#### WHAT TO PRODUCE:
Repeat each line of the listing exactly as written.

-------- DATA EXTRACTS --------

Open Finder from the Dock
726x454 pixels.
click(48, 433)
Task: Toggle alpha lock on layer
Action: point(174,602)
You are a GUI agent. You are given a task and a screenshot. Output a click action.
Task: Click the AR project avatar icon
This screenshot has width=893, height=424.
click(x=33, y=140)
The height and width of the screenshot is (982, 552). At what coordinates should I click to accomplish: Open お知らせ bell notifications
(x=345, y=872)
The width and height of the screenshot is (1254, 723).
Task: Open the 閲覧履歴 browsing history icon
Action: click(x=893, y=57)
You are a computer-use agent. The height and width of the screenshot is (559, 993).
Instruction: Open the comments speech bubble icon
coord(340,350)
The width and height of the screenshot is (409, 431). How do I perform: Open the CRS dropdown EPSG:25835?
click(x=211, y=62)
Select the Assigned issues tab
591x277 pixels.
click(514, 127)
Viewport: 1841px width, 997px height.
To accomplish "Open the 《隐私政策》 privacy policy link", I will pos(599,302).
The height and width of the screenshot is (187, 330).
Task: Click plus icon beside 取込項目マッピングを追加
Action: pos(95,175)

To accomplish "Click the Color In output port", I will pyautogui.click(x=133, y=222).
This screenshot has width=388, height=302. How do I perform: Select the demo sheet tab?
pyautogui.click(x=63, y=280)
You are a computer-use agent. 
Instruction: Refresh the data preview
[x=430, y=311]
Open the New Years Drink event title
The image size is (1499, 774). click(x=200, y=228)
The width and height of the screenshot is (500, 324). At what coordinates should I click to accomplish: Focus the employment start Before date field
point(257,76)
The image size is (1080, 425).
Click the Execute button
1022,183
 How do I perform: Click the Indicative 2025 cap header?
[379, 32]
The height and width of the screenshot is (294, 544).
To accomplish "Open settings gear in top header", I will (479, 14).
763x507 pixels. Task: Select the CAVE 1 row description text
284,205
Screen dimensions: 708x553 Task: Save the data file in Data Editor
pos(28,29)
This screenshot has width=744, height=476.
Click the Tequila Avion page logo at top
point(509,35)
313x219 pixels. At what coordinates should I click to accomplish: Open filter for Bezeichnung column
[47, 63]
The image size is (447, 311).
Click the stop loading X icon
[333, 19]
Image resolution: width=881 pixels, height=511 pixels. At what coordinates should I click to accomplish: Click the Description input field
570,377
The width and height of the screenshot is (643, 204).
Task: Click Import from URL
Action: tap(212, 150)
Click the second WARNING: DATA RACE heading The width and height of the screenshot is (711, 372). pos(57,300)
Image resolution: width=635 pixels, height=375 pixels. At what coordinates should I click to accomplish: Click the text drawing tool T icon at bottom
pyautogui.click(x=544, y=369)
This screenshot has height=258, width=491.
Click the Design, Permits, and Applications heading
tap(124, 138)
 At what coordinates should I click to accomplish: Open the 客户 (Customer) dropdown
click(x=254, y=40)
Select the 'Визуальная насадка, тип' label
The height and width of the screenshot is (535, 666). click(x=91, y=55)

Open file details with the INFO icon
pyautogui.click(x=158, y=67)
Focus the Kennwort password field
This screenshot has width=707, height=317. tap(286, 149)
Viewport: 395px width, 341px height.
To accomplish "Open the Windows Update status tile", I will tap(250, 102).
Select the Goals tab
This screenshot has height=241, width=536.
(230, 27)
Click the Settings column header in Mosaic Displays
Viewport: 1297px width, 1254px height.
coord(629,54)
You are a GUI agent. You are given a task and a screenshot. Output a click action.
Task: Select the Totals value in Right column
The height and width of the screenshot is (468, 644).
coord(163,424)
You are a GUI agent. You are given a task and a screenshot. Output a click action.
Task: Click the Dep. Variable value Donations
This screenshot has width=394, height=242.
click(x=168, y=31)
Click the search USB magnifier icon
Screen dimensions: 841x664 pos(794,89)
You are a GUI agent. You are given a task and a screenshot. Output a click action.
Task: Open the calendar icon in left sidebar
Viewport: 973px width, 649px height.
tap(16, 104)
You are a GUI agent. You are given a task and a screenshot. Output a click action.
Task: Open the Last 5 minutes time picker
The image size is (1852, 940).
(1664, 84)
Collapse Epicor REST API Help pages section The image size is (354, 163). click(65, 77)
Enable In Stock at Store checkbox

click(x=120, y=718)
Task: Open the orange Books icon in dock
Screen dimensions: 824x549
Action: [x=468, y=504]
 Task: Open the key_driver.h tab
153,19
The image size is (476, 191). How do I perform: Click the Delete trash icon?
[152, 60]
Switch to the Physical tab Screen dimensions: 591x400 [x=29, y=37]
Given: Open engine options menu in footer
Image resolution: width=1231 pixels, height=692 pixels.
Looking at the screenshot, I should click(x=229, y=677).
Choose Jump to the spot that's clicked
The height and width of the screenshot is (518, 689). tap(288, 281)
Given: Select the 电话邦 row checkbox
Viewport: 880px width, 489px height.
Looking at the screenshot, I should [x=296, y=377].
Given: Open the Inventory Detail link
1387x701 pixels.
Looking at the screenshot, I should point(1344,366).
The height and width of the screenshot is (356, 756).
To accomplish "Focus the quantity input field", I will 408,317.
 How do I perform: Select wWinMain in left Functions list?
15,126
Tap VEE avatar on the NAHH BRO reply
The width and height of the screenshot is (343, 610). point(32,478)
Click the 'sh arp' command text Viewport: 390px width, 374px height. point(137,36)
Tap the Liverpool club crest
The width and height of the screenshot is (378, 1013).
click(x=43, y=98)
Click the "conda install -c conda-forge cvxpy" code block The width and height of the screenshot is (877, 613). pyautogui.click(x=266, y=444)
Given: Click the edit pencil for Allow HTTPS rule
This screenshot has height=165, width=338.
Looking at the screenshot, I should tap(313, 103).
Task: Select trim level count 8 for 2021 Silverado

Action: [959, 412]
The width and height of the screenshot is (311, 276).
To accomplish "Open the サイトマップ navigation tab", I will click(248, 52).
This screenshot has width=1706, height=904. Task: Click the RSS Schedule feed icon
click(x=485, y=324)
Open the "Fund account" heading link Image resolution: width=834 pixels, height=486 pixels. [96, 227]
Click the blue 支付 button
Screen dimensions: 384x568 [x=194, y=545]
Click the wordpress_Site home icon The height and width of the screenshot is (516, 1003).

--------

#### PROBLEM SOLUTION:
Open Finder from the Dock
726x454 pixels.
click(48, 433)
Task: Toggle alpha lock on layer
Action: point(174,602)
You are a GUI agent. You are given a task and a screenshot. Output a click action.
Task: Click the AR project avatar icon
This screenshot has width=893, height=424.
click(x=33, y=140)
The height and width of the screenshot is (982, 552). At what coordinates should I click to accomplish: Open お知らせ bell notifications
(x=345, y=872)
The width and height of the screenshot is (1254, 723).
Task: Open the 閲覧履歴 browsing history icon
Action: click(x=893, y=57)
You are a computer-use agent. The height and width of the screenshot is (559, 993).
Instruction: Open the comments speech bubble icon
coord(340,350)
The width and height of the screenshot is (409, 431). How do I perform: Open the CRS dropdown EPSG:25835?
click(x=211, y=62)
Select the Assigned issues tab
591x277 pixels.
click(514, 127)
Viewport: 1841px width, 997px height.
To accomplish "Open the 《隐私政策》 privacy policy link", I will pos(599,302).
The height and width of the screenshot is (187, 330).
Task: Click plus icon beside 取込項目マッピングを追加
Action: pos(95,175)

To accomplish "Click the Color In output port", I will pyautogui.click(x=133, y=222).
This screenshot has width=388, height=302. How do I perform: Select the demo sheet tab?
pyautogui.click(x=63, y=280)
You are a computer-use agent. 
Instruction: Refresh the data preview
[x=430, y=311]
Open the New Years Drink event title
The image size is (1499, 774). click(x=200, y=228)
The width and height of the screenshot is (500, 324). At what coordinates should I click to accomplish: Focus the employment start Before date field
point(257,76)
The image size is (1080, 425).
Click the Execute button
1022,183
 How do I perform: Click the Indicative 2025 cap header?
[379, 32]
The height and width of the screenshot is (294, 544).
To accomplish "Open settings gear in top header", I will (479, 14).
763x507 pixels. Task: Select the CAVE 1 row description text
284,205
Screen dimensions: 708x553 Task: Save the data file in Data Editor
pos(28,29)
This screenshot has width=744, height=476.
Click the Tequila Avion page logo at top
point(509,35)
313x219 pixels. At what coordinates should I click to accomplish: Open filter for Bezeichnung column
[47, 63]
The image size is (447, 311).
Click the stop loading X icon
[333, 19]
Image resolution: width=881 pixels, height=511 pixels. At what coordinates should I click to accomplish: Click the Description input field
570,377
The width and height of the screenshot is (643, 204).
Task: Click Import from URL
Action: tap(212, 150)
Click the second WARNING: DATA RACE heading The width and height of the screenshot is (711, 372). pos(57,300)
Image resolution: width=635 pixels, height=375 pixels. At what coordinates should I click to accomplish: Click the text drawing tool T icon at bottom
pyautogui.click(x=544, y=369)
This screenshot has height=258, width=491.
Click the Design, Permits, and Applications heading
tap(124, 138)
 At what coordinates should I click to accomplish: Open the 客户 (Customer) dropdown
click(x=254, y=40)
Select the 'Визуальная насадка, тип' label
The height and width of the screenshot is (535, 666). click(x=91, y=55)

Open file details with the INFO icon
pyautogui.click(x=158, y=67)
Focus the Kennwort password field
This screenshot has width=707, height=317. tap(286, 149)
Viewport: 395px width, 341px height.
To accomplish "Open the Windows Update status tile", I will tap(250, 102).
Select the Goals tab
This screenshot has height=241, width=536.
(230, 27)
Click the Settings column header in Mosaic Displays
Viewport: 1297px width, 1254px height.
coord(629,54)
You are a GUI agent. You are given a task and a screenshot. Output a click action.
Task: Select the Totals value in Right column
The height and width of the screenshot is (468, 644).
coord(163,424)
You are a GUI agent. You are given a task and a screenshot. Output a click action.
Task: Click the Dep. Variable value Donations
This screenshot has width=394, height=242.
click(x=168, y=31)
Click the search USB magnifier icon
Screen dimensions: 841x664 pos(794,89)
You are a GUI agent. You are given a task and a screenshot. Output a click action.
Task: Open the calendar icon in left sidebar
Viewport: 973px width, 649px height.
tap(16, 104)
You are a GUI agent. You are given a task and a screenshot. Output a click action.
Task: Open the Last 5 minutes time picker
The image size is (1852, 940).
(1664, 84)
Collapse Epicor REST API Help pages section The image size is (354, 163). click(65, 77)
Enable In Stock at Store checkbox

click(x=120, y=718)
Task: Open the orange Books icon in dock
Screen dimensions: 824x549
Action: [x=468, y=504]
 Task: Open the key_driver.h tab
153,19
The image size is (476, 191). How do I perform: Click the Delete trash icon?
[152, 60]
Switch to the Physical tab Screen dimensions: 591x400 [x=29, y=37]
Given: Open engine options menu in footer
Image resolution: width=1231 pixels, height=692 pixels.
Looking at the screenshot, I should click(x=229, y=677).
Choose Jump to the spot that's clicked
The height and width of the screenshot is (518, 689). tap(288, 281)
Given: Select the 电话邦 row checkbox
Viewport: 880px width, 489px height.
Looking at the screenshot, I should [x=296, y=377].
Given: Open the Inventory Detail link
1387x701 pixels.
Looking at the screenshot, I should point(1344,366).
The height and width of the screenshot is (356, 756).
To accomplish "Focus the quantity input field", I will 408,317.
 How do I perform: Select wWinMain in left Functions list?
15,126
Tap VEE avatar on the NAHH BRO reply
The width and height of the screenshot is (343, 610). point(32,478)
Click the 'sh arp' command text Viewport: 390px width, 374px height. point(137,36)
Tap the Liverpool club crest
The width and height of the screenshot is (378, 1013).
click(x=43, y=98)
Click the "conda install -c conda-forge cvxpy" code block The width and height of the screenshot is (877, 613). pyautogui.click(x=266, y=444)
Given: Click the edit pencil for Allow HTTPS rule
This screenshot has height=165, width=338.
Looking at the screenshot, I should tap(313, 103).
Task: Select trim level count 8 for 2021 Silverado

Action: [959, 412]
The width and height of the screenshot is (311, 276).
To accomplish "Open the サイトマップ navigation tab", I will click(248, 52).
This screenshot has width=1706, height=904. Task: Click the RSS Schedule feed icon
click(x=485, y=324)
Open the "Fund account" heading link Image resolution: width=834 pixels, height=486 pixels. [96, 227]
Click the blue 支付 button
Screen dimensions: 384x568 [x=194, y=545]
Click the wordpress_Site home icon The height and width of the screenshot is (516, 1003).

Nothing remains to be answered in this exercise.